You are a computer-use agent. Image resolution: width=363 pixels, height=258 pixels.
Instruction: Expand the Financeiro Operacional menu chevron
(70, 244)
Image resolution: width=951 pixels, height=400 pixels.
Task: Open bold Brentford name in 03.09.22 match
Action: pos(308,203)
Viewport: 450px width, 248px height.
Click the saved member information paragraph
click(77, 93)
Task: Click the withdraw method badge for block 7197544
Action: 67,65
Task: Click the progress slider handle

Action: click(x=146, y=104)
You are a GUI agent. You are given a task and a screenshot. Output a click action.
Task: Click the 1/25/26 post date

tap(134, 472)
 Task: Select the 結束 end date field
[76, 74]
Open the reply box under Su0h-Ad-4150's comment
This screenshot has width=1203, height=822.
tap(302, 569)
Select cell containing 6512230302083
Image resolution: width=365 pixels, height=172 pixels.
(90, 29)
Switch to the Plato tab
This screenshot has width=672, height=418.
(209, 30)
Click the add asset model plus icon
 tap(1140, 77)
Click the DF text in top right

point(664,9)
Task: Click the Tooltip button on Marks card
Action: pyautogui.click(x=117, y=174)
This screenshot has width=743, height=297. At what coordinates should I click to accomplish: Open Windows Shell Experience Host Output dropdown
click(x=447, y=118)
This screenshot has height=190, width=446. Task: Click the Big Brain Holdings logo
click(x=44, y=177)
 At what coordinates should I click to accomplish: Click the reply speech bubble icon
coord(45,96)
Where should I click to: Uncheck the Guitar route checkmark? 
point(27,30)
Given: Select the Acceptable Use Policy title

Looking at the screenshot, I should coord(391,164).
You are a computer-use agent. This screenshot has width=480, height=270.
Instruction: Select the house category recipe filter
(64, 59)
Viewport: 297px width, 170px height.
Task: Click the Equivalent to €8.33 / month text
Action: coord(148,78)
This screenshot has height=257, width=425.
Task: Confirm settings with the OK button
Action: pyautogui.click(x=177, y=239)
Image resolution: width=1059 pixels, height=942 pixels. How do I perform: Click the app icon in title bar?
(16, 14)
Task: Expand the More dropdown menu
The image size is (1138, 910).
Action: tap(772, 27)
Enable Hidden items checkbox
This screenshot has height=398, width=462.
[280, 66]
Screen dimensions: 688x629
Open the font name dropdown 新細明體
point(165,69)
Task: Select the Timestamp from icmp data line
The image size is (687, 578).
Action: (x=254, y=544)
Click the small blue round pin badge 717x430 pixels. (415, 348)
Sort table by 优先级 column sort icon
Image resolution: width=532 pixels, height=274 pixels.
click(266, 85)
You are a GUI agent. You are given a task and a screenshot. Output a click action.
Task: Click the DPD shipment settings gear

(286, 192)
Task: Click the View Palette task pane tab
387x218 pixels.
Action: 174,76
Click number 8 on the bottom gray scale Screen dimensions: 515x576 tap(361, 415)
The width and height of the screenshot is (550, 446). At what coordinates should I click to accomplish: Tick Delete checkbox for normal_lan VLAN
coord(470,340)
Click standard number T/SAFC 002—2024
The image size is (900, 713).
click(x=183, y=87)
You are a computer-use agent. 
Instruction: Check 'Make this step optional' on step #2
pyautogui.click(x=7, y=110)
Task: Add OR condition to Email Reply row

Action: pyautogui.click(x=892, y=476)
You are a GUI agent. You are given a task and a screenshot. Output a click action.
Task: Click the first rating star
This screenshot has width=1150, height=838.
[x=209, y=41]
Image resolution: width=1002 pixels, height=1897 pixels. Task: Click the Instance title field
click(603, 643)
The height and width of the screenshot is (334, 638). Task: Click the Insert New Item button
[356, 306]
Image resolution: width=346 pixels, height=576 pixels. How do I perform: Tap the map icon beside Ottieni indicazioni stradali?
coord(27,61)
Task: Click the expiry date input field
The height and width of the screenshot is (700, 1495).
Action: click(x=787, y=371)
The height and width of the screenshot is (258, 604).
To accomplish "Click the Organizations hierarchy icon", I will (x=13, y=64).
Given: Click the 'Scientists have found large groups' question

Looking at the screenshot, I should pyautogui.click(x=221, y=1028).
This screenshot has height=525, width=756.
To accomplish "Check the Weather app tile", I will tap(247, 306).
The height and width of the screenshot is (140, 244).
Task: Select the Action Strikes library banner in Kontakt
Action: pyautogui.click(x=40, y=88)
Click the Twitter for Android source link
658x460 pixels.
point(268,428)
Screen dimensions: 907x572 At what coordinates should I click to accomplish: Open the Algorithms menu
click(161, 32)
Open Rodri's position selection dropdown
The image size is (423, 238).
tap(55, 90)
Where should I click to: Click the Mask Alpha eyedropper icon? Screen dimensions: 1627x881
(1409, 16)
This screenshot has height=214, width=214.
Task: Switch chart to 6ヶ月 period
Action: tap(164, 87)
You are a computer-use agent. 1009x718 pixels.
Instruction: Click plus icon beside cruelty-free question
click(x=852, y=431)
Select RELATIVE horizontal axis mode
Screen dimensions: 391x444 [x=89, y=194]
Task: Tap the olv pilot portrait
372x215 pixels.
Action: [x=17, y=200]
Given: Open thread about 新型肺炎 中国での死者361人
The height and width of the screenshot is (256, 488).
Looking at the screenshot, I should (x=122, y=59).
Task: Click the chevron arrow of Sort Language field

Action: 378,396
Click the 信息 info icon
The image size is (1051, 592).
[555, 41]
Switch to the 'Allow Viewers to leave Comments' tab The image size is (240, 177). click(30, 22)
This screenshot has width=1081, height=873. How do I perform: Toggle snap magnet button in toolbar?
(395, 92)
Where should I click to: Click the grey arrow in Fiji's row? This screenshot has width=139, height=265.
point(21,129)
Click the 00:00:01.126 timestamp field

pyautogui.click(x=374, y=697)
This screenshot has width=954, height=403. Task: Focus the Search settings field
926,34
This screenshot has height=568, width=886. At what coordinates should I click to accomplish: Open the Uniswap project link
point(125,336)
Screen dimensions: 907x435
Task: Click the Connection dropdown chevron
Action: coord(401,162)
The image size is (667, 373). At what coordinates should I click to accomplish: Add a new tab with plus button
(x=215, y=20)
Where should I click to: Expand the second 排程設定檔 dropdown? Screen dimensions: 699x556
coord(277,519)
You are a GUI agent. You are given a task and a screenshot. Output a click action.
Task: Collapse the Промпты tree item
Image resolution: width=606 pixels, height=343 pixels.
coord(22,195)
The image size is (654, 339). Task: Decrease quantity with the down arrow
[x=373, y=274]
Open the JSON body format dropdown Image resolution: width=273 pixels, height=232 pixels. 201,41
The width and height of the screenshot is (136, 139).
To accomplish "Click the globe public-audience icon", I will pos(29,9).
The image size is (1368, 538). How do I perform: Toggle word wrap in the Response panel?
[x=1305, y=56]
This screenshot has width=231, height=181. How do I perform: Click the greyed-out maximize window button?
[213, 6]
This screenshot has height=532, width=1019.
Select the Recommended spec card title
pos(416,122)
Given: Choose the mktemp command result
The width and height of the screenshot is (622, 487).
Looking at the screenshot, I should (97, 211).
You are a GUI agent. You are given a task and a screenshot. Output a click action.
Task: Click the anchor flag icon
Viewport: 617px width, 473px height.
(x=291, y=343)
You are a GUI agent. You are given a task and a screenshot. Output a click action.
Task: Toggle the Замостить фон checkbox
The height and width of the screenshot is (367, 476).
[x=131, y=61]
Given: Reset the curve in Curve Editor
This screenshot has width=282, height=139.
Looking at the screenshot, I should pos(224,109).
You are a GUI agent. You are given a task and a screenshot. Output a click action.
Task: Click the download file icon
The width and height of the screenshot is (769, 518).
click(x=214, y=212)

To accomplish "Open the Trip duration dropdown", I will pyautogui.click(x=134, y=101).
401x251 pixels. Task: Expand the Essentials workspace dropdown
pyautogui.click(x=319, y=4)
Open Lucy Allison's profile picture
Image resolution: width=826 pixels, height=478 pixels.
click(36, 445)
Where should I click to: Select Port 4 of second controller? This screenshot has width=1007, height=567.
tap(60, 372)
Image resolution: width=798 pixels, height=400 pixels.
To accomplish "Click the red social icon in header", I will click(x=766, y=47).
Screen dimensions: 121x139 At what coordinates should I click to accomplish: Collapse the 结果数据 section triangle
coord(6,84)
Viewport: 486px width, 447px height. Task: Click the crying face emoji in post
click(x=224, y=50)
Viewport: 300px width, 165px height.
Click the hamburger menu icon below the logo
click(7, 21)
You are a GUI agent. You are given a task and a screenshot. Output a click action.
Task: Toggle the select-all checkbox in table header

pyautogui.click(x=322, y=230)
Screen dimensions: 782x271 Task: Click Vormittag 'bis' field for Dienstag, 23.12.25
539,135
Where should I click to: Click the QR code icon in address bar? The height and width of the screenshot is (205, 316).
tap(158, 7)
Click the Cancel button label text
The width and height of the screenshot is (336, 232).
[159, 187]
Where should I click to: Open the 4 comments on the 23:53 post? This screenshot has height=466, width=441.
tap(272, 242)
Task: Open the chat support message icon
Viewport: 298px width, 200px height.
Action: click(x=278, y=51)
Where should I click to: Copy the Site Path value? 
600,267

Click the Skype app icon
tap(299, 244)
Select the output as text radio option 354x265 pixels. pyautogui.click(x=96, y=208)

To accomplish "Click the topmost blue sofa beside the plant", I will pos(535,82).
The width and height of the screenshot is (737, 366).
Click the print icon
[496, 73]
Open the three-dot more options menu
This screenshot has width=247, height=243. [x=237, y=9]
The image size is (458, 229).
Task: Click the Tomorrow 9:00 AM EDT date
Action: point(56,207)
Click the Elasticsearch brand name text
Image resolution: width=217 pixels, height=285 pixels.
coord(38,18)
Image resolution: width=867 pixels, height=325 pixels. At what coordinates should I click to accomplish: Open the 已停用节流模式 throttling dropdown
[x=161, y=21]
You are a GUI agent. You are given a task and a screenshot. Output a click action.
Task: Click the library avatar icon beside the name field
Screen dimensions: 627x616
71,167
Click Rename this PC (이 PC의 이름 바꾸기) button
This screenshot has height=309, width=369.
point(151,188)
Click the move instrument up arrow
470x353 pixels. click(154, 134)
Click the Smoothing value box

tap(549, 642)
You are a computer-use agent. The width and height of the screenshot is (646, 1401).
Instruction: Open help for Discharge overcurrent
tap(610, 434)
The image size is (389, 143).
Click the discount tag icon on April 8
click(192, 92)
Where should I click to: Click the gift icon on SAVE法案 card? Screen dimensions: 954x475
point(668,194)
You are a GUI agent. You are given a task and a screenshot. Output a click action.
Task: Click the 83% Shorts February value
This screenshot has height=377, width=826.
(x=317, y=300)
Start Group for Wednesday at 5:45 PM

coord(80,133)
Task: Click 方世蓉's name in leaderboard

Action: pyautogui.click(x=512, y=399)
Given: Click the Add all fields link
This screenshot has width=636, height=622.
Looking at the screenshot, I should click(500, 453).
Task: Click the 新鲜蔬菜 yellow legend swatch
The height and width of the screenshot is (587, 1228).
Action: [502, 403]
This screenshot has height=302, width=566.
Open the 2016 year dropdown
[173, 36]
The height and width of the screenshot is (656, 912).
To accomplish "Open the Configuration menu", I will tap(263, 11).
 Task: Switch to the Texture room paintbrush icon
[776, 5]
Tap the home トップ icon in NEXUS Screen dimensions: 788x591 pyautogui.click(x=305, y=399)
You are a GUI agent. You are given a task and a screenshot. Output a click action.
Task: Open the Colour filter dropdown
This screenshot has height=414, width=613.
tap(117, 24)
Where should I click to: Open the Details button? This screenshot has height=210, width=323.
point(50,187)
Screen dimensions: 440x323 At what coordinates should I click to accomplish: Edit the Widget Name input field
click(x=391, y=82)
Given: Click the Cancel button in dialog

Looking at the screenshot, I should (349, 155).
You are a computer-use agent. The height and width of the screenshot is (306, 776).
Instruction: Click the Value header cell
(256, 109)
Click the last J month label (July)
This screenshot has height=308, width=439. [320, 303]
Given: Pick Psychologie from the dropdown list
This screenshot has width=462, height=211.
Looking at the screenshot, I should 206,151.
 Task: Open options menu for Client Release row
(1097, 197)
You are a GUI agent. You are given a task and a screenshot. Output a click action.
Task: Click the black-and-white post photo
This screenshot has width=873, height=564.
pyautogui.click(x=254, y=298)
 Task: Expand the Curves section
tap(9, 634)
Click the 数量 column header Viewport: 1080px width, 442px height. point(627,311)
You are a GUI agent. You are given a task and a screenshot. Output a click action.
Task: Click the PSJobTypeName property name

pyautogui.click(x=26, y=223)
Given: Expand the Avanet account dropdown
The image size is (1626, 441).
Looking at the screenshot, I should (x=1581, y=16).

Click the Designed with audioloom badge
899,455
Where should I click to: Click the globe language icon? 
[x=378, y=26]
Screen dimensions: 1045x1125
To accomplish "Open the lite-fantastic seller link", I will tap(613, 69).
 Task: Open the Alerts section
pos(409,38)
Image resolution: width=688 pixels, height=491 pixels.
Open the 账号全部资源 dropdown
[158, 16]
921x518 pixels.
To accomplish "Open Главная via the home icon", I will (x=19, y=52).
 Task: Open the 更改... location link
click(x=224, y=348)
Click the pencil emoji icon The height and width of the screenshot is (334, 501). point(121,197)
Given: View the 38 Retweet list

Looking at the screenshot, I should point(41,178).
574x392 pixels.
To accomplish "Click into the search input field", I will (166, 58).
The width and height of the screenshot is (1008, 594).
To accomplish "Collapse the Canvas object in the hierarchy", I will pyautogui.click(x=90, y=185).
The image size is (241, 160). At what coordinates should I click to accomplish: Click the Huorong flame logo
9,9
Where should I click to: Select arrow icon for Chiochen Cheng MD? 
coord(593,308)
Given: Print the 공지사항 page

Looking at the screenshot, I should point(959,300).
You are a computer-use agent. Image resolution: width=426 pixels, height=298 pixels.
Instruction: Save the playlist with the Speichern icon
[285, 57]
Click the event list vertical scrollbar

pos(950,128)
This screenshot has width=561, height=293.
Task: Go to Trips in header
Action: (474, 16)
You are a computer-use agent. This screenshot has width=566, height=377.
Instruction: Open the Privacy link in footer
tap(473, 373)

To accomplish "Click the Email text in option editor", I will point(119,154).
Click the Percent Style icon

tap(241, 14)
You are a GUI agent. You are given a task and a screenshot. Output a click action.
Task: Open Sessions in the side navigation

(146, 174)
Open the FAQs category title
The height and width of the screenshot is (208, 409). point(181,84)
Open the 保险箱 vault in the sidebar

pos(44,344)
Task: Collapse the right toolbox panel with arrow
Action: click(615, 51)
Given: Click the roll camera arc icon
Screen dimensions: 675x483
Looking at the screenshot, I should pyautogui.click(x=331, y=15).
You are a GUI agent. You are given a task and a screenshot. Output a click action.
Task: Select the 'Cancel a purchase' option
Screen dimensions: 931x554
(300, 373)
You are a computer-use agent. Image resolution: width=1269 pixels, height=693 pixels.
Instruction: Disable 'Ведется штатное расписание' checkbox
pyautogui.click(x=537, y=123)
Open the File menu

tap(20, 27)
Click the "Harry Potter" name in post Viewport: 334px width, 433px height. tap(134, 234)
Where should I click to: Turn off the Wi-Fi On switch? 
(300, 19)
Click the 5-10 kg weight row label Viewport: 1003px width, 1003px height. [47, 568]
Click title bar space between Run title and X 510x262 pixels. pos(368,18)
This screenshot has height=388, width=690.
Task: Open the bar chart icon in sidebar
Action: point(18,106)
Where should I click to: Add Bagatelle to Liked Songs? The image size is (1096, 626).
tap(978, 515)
────────────────────────────────────────
• [PROBLEM TO SOLVE]
Set down, exactly and only, the lines running from the one holding "height. tap(134, 234)" through the end of the records above, both ends included.

• [REPLY TO THE EXERCISE]
Click the "Harry Potter" name in post Viewport: 334px width, 433px height. tap(134, 234)
Where should I click to: Turn off the Wi-Fi On switch? 
(300, 19)
Click the 5-10 kg weight row label Viewport: 1003px width, 1003px height. [47, 568]
Click title bar space between Run title and X 510x262 pixels. pos(368,18)
This screenshot has height=388, width=690.
Task: Open the bar chart icon in sidebar
Action: point(18,106)
Where should I click to: Add Bagatelle to Liked Songs? The image size is (1096, 626).
tap(978, 515)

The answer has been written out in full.